Гоголь впал в оцепенение, когда увидел, каким искажениям подвергли его книгу. Многие письма выкинули, другие безжалостно исправлены и укорочены. Разве там, наверху, не поняли, что его намерения были самыми чистыми? Не может быть, видно, за этим скрываются какие-то темные делишки. Его первой мыслью было то, что А. В. Никитенко, находясь в сговоре с либералами, решил изуродовать произведение, консервативный настрой которого показался ему оскорбительным.
«Из книги моей напечатана только одна треть, в обрезанном и спутанном виде, какой-то странный оглодок, а не книга, – писал он Смирновой, несколько преувеличивая. – Самые важные письма, которые должны составить существенную часть книги, не вошли в нее, – письма, которые были направлены именно к тому, чтобы получше ознакомить с бедами, происходящими от нас самих внутри России, и о способах исправить многое, письма, которыми я думал сослужить честную службу государю и всем моим соотечественникам. Я писал на днях Вильегорскому, прося и умоляя представить эти письма на суд государю. Сердце говорит мне, что он почтит их своих вниманием и повелит напечатать».[467]

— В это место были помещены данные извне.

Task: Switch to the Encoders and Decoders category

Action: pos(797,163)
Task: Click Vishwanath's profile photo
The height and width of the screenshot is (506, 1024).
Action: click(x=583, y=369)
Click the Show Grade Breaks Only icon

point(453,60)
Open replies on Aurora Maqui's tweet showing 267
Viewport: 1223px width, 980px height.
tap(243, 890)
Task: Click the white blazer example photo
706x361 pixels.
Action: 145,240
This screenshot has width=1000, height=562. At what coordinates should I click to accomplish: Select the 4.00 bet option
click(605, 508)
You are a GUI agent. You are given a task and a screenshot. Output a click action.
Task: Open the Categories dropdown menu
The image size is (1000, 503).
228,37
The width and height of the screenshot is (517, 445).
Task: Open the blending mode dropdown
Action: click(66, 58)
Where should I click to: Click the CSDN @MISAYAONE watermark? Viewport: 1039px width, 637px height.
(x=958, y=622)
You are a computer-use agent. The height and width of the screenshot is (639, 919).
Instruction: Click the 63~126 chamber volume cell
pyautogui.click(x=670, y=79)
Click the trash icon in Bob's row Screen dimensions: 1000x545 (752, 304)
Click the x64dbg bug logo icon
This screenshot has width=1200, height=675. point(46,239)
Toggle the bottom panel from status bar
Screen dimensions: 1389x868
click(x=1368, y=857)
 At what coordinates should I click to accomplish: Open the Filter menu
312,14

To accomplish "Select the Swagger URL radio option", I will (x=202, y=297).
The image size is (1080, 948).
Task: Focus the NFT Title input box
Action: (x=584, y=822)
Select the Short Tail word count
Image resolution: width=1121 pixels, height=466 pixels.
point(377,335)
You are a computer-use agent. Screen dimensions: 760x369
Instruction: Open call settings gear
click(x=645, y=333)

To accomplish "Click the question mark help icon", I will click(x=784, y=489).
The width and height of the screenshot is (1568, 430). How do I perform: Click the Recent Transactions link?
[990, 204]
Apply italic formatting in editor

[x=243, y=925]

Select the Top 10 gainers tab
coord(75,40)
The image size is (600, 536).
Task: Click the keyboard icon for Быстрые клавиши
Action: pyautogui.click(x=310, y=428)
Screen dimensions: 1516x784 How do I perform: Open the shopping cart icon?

Но Плетнев отказался просить императора и объяснил свое решение в письме своему требовательному другу:
«О предоставлении государю переписанной вполне книги твоей теперь и думать нельзя. Иначе какими глазами я встречу наследника (Александр Николаевич, будущий император), когда он сам лично советовал мне не печатать запрещенных цензором мест, а я, как будто в насмешку ему, полезу далее».[468]
Таким образом, император и его окружение выражали свое недоверие к своему слишком ревностному защитнику. В стране с абсолютной монархией было слишком опасно позволять писателю поднимать политические, социальные и религиозные вопросы. Даже если он объявляет себя защитником установленного порядка, он может привлечь внимание умов, недовольных тем или иным недостатком режима. Законопослушного подданного не должен занимать ход общественных дел, будь то даже для того, чтобы его поддержать. В качестве утешения Гоголь говорил себе: «Выбранные места…», даже «обглоданные» Никитенко, принесут миру свод истин, который подействует как дрожжи на мягкое тесто человеческой души. Первый раз в жизни в январе 1847 года он почувствовал, что опубликовал произведение, которым он может гордиться.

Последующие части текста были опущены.